Our commitment to an inclusive legal publication and a practical route for reporting barriers.

Legal analysis should be available to readers using different devices, input methods and assistive technologies. Accessibility is part of editorial quality, not a separate decorative feature.

Our target

The public website is designed toward WCAG 2.2 Level AA, including sufficient text contrast, visible keyboard focus, logical heading structure, usable zoom, responsive layouts, meaningful link text and alternatives for informative images.

Reading controls

Article pages provide text-size controls, print styling, clear source lists and restrained motion. Navigation and search are intended to be operable by keyboard. Decorative imagery should not create noise for screen-reader users.

Documents and third-party material

Some judgments, gazettes or external documents may not be fully accessible because they are supplied by third parties. Where practicable, we provide a usable description, bibliographic details or an accessible editorial summary without misrepresenting it as the official text.

Report a barrier

Use the contact page and identify the URL, device or assistive technology, the task you were trying to complete and the problem encountered. Accessibility reports receive operational priority.

Design and interaction requirements

  • Content remains usable at 200 percent zoom and under text enlargement without horizontal loss of ordinary reading text.
  • Keyboard focus is visible and follows a logical order.
  • Menus, dialogs, accordions and forms expose meaningful names, states and relationships to assistive technology.
  • Colour is not the only way information, status or error is communicated.
  • Motion is restrained and respects reduced-motion preferences.
  • Touch targets are sized and spaced for practical mobile use.

Editorial accessibility

Authors and editors share responsibility for accessible content. Headings should follow a meaningful hierarchy. Link text should describe its destination. Tables require clear headers and should be used for data rather than layout. Images need concise alternative text when they convey information; decorative images should be ignored by assistive technology. Audio and video should include captions, transcripts or an equivalent alternative where practicable.

Language and cognitive accessibility

Legal precision does not require needless complexity. Articles should define specialist terms, explain abbreviations and divide long reasoning into coherent sections. Plain summaries may accompany technical work without replacing the authoritative article. Translations and language labels should be clear, and the authoritative version should be identified where versions differ.

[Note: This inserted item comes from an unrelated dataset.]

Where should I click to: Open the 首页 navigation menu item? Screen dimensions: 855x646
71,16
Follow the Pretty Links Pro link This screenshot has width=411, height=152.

PDFs, scans and official documents

Official material may arrive as inaccessible scans or poorly structured PDFs. The journal should avoid republishing an inaccessible file as though it were accessible. Where feasible it will provide descriptive metadata, a text summary, an accessible transcript or directions to an alternative source while preserving the distinction between editorial assistance and the official text.

Testing and remediation

Automated checks are useful but insufficient. Release testing should include keyboard navigation, screen-reader sampling, mobile reflow, zoom, form errors, focus management and representative article structures. Confirmed barriers are prioritised according to severity, frequency and whether they prevent access to core legal content or communication.

Accessibility questions

What should an accessibility report include?

The page URL, task, problem, device, browser, operating system and assistive technology if relevant. Do not include sensitive personal information unless necessary.

Can I request material in another format?

You may ask. The journal will assess availability, rights, technical feasibility and urgency and will try to provide a reasonable alternative where practicable.

Does conformance mean every third-party link is accessible?

No. The journal cannot control external systems, but it should identify known barriers and provide an alternative route or explanation where the external material is central.